# Problem to solve:
Only some lines are wanted: please transcribe exactly those from the one containing "The width and" through the end of the data, pictures excluded.
Segment Start: Information shown
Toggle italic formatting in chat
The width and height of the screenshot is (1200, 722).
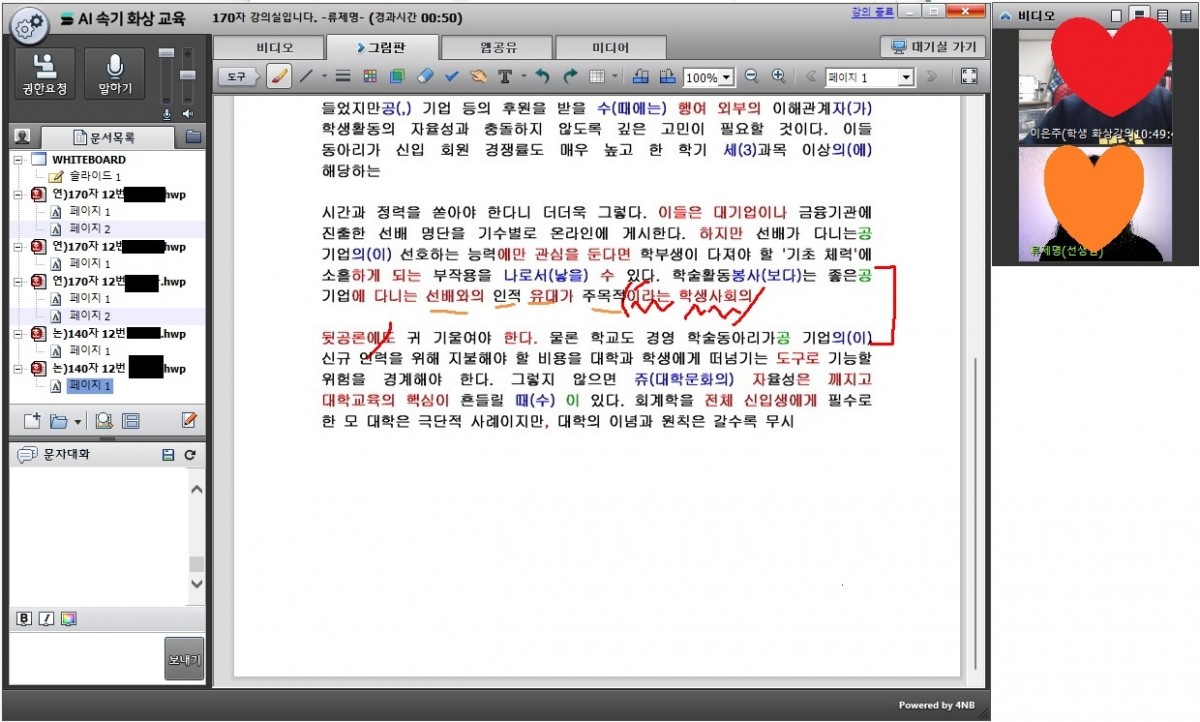pos(45,618)
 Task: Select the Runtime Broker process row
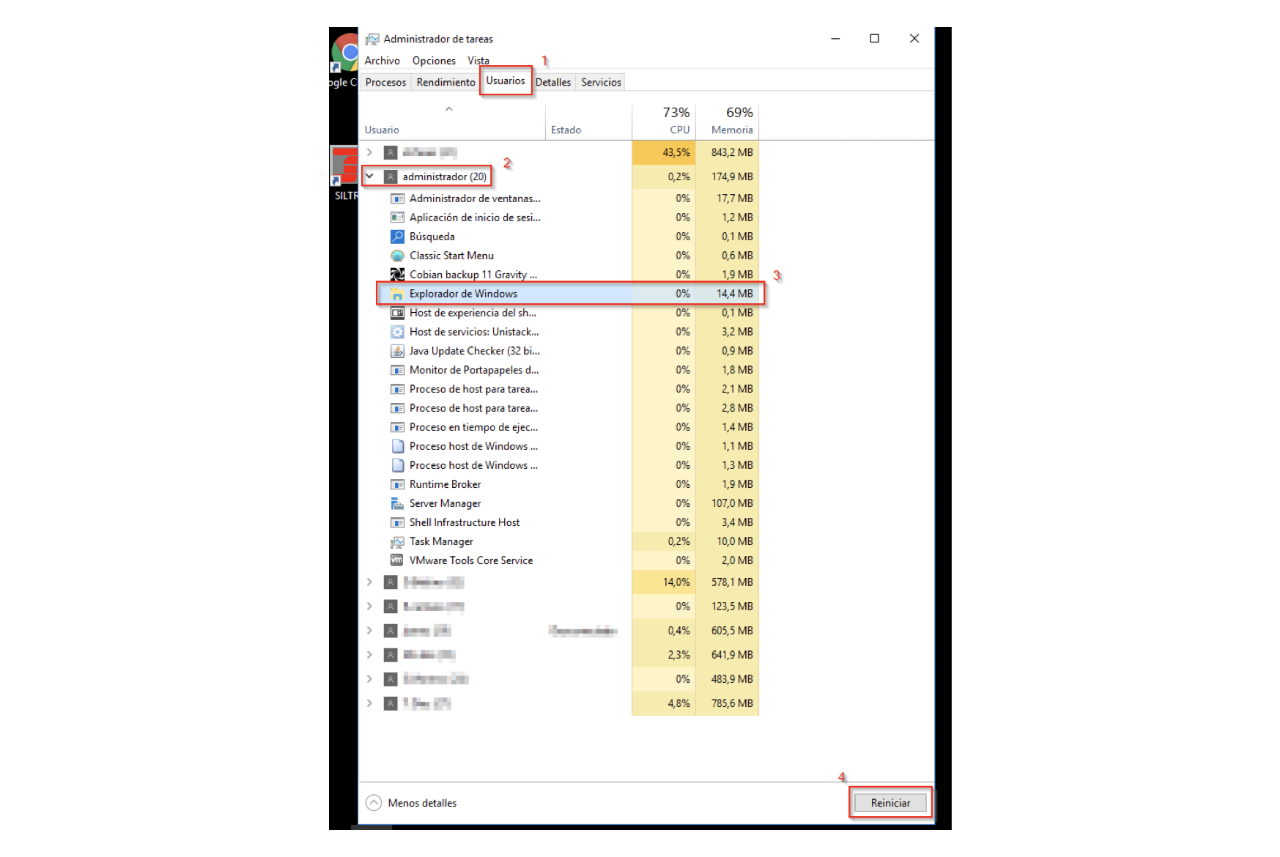pyautogui.click(x=445, y=485)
Segment End: Information shown
# Written response:
The width and height of the screenshot is (1200, 722).
pos(45,618)
 Task: Select the Runtime Broker process row
pyautogui.click(x=445, y=485)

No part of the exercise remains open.